## [Exercise input]
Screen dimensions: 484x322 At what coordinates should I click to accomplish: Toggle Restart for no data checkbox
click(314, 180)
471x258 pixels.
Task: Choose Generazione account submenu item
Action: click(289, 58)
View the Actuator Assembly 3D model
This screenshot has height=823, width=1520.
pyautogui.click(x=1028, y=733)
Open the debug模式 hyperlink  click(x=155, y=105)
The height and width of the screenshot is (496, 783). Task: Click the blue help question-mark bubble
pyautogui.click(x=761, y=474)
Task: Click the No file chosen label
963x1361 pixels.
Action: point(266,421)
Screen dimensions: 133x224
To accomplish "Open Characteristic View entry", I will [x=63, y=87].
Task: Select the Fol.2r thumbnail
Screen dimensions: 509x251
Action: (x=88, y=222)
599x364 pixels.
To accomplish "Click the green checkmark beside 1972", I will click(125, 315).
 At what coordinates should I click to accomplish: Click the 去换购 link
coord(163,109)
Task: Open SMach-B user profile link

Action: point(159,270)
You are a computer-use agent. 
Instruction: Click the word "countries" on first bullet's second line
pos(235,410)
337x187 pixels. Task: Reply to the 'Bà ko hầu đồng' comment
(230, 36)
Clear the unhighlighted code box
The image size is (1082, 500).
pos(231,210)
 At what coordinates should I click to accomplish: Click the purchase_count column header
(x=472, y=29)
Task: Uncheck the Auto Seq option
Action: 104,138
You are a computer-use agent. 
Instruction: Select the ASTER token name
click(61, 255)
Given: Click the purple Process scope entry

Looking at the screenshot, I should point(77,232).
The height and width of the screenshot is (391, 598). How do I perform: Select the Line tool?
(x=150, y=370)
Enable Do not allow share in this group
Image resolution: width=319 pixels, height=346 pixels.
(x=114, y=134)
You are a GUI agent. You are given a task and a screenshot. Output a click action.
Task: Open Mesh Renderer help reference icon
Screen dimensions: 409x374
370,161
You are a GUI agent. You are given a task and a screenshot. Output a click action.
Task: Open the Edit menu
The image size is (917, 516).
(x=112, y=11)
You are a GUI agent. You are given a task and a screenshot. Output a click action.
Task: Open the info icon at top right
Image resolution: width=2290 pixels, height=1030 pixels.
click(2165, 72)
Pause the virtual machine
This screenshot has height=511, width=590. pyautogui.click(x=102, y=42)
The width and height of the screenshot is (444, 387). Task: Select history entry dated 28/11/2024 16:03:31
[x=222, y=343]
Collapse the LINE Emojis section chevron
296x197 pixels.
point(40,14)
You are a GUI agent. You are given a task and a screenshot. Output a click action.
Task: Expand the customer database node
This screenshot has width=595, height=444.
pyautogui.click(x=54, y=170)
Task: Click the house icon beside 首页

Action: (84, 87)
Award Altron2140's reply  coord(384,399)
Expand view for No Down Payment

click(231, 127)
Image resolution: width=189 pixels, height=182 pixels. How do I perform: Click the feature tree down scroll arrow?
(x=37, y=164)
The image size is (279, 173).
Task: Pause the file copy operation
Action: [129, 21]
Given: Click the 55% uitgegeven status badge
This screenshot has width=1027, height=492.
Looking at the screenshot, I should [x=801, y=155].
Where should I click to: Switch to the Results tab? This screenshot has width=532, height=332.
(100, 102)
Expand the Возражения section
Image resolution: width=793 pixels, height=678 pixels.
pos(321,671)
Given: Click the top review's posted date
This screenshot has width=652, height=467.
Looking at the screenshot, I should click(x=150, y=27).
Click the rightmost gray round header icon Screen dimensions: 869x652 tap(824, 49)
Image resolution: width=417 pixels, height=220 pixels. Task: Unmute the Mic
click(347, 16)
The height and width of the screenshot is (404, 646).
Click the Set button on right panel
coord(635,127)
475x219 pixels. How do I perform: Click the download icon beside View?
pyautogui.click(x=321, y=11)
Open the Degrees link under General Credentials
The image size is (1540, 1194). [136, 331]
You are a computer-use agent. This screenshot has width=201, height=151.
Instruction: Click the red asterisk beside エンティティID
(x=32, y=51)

## [Your goal]
Reproduce the lines from the one with "You are a computer-use agent. This" to the end of the data exactly, leaving out every earlier line.

## [Solution]
You are a computer-use agent. This screenshot has width=201, height=151.
Instruction: Click the red asterisk beside エンティティID
(x=32, y=51)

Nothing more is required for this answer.